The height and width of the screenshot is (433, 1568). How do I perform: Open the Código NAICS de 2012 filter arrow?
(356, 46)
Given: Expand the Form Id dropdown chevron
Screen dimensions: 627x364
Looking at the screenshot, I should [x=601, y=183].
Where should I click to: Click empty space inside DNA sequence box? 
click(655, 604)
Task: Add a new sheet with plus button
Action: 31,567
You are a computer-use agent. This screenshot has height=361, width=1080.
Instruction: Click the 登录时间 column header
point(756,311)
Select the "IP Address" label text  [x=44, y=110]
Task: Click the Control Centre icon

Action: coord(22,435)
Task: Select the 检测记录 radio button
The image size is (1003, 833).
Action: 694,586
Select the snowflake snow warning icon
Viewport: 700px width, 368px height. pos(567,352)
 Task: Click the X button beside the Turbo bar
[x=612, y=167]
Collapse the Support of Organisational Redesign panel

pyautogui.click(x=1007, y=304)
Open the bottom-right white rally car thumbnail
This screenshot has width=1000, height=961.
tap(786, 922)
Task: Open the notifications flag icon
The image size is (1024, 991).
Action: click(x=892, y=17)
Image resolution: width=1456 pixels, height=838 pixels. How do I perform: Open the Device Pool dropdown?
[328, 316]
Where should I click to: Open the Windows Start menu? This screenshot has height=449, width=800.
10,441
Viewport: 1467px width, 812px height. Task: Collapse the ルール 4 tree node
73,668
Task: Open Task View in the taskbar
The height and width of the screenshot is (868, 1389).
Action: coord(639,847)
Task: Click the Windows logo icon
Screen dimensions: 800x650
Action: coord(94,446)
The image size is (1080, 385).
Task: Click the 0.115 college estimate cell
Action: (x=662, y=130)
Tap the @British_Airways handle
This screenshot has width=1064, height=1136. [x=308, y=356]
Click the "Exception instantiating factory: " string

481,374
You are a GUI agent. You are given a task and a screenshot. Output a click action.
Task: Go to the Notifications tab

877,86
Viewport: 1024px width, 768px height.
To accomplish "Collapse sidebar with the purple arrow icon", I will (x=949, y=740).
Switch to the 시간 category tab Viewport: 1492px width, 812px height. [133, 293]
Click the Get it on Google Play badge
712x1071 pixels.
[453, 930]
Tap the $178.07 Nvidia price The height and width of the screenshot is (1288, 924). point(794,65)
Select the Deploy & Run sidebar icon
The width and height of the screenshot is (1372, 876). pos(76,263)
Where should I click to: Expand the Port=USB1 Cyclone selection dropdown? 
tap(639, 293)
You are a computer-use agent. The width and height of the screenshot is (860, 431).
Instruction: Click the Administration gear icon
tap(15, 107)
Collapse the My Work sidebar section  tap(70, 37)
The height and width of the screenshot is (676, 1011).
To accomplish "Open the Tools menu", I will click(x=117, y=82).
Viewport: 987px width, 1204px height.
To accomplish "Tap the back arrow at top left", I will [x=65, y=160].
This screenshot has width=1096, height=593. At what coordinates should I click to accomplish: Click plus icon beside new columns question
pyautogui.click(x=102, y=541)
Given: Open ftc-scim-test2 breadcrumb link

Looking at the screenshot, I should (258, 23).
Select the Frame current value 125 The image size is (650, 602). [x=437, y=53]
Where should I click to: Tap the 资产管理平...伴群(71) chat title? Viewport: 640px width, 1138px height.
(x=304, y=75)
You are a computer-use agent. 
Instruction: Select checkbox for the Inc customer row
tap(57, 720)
+ + + + + + +
Reproduce the rows from the line holding "Viewport: 987px width, 1204px height." through the last row, inclusive, with "breadcrumb link" replaced by "breadcrumb item" and everything else left unchanged.

Viewport: 987px width, 1204px height.
To accomplish "Tap the back arrow at top left", I will [x=65, y=160].
This screenshot has width=1096, height=593. At what coordinates should I click to accomplish: Click plus icon beside new columns question
pyautogui.click(x=102, y=541)
Given: Open ftc-scim-test2 breadcrumb item

Looking at the screenshot, I should (258, 23).
Select the Frame current value 125 The image size is (650, 602). [x=437, y=53]
Where should I click to: Tap the 资产管理平...伴群(71) chat title? Viewport: 640px width, 1138px height.
(x=304, y=75)
You are a computer-use agent. 
Instruction: Select checkbox for the Inc customer row
tap(57, 720)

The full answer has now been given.